In a blog post on Hide & Seek's official site, founding director Alex Fleetwood explained the reason for the closure. He said the studio had been getting by with a mix of smaller "cultural projects" supplemented by more lucrative work for large entertainment properties like the Green Lantern and Sherlock Holmes movies. Fleetwood said the company's approach "worked okay, for a while" but not lately.
"As austerity has really started to bite, the budgets on offer for the kind of work we do have either disappeared, or reduced by a factor of 10," Fleetwood said. "You don't have to be any kind of a smart businessperson (insert joke about me here) to figure out that if your salary bill's going up, and your income's going down, you're going to struggle."
Fleetwood also painted a grim picture of the public funding landscape.
"While there is a rhetoric of governmental support for the creative industries, and for cultural organisations that innovate, our experience of funders has been one of diminishing returns," Fleetwood said. "We stopped applying for things after we worked out that if you added up all the studio days that had been spent working on unsuccessful funding applications, you could have hired a whole extra person to work on making games."

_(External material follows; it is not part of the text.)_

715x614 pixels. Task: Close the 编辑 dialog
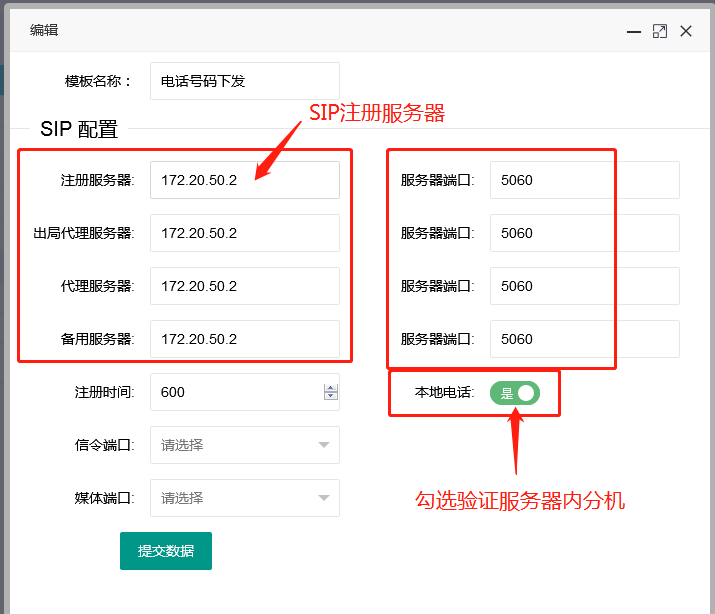(686, 31)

When Hide & Seek was founded in 2007, it was just a social gaming festival in London. The event went well enough for the organizers that they formed the studio out of it, continuing to run an annual festival with the Hide & Seek Wanderer. Its best known effort is Tiny Games, a successfully Kickstarted iOS app that suggests a game to the user depending on where they are, what they're doing, and what they can get their hands on at that moment.